Records excerpted from a collection
■ ■ ■ ■

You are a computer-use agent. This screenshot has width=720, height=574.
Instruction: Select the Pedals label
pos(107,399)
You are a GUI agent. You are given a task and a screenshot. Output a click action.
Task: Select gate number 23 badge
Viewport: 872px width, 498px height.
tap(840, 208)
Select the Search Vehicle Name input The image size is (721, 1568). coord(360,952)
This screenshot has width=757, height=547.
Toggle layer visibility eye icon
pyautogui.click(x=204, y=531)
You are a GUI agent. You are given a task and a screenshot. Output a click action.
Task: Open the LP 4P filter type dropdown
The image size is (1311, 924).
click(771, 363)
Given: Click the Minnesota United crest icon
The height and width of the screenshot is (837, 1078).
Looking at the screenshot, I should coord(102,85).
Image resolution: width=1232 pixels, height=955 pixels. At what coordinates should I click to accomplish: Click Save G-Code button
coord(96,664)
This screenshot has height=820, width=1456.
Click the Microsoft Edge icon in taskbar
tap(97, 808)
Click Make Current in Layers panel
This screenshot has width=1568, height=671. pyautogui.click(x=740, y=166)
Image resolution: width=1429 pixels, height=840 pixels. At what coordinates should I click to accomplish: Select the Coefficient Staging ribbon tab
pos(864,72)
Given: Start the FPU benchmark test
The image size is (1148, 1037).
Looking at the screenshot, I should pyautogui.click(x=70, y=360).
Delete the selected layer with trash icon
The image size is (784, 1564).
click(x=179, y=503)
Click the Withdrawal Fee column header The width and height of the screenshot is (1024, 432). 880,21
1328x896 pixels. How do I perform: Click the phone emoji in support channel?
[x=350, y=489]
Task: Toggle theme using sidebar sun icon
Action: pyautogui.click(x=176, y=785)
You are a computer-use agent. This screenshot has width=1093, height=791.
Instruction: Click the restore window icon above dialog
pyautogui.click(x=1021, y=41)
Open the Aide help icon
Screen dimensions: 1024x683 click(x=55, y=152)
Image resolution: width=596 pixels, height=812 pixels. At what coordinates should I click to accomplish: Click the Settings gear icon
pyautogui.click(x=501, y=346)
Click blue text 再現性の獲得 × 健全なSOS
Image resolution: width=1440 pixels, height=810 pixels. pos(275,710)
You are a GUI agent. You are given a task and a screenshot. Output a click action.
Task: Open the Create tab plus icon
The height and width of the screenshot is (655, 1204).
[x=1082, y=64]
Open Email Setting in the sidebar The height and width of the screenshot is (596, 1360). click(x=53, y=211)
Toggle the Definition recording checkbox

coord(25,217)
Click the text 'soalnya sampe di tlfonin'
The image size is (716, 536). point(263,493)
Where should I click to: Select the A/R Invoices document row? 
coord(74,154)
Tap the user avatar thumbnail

■ ■ ■ ■

Reproduce the data exactly, altering nothing.

You are a computer-use agent. This screenshot has width=720, height=574.
Instruction: Select the Pedals label
pos(107,399)
You are a GUI agent. You are given a task and a screenshot. Output a click action.
Task: Select gate number 23 badge
Viewport: 872px width, 498px height.
tap(840, 208)
Select the Search Vehicle Name input The image size is (721, 1568). coord(360,952)
This screenshot has width=757, height=547.
Toggle layer visibility eye icon
pyautogui.click(x=204, y=531)
You are a GUI agent. You are given a task and a screenshot. Output a click action.
Task: Open the LP 4P filter type dropdown
The image size is (1311, 924).
click(771, 363)
Given: Click the Minnesota United crest icon
The height and width of the screenshot is (837, 1078).
Looking at the screenshot, I should coord(102,85).
Image resolution: width=1232 pixels, height=955 pixels. At what coordinates should I click to accomplish: Click Save G-Code button
coord(96,664)
This screenshot has height=820, width=1456.
Click the Microsoft Edge icon in taskbar
tap(97, 808)
Click Make Current in Layers panel
This screenshot has width=1568, height=671. pyautogui.click(x=740, y=166)
Image resolution: width=1429 pixels, height=840 pixels. At what coordinates should I click to accomplish: Select the Coefficient Staging ribbon tab
pos(864,72)
Given: Start the FPU benchmark test
The image size is (1148, 1037).
Looking at the screenshot, I should pyautogui.click(x=70, y=360).
Delete the selected layer with trash icon
The image size is (784, 1564).
click(x=179, y=503)
Click the Withdrawal Fee column header The width and height of the screenshot is (1024, 432). 880,21
1328x896 pixels. How do I perform: Click the phone emoji in support channel?
[x=350, y=489]
Task: Toggle theme using sidebar sun icon
Action: pyautogui.click(x=176, y=785)
You are a computer-use agent. This screenshot has width=1093, height=791.
Instruction: Click the restore window icon above dialog
pyautogui.click(x=1021, y=41)
Open the Aide help icon
Screen dimensions: 1024x683 click(x=55, y=152)
Image resolution: width=596 pixels, height=812 pixels. At what coordinates should I click to accomplish: Click the Settings gear icon
pyautogui.click(x=501, y=346)
Click blue text 再現性の獲得 × 健全なSOS
Image resolution: width=1440 pixels, height=810 pixels. pos(275,710)
You are a GUI agent. You are given a task and a screenshot. Output a click action.
Task: Open the Create tab plus icon
The height and width of the screenshot is (655, 1204).
[x=1082, y=64]
Open Email Setting in the sidebar The height and width of the screenshot is (596, 1360). click(x=53, y=211)
Toggle the Definition recording checkbox

coord(25,217)
Click the text 'soalnya sampe di tlfonin'
The image size is (716, 536). point(263,493)
Where should I click to: Select the A/R Invoices document row? 
coord(74,154)
Tap the user avatar thumbnail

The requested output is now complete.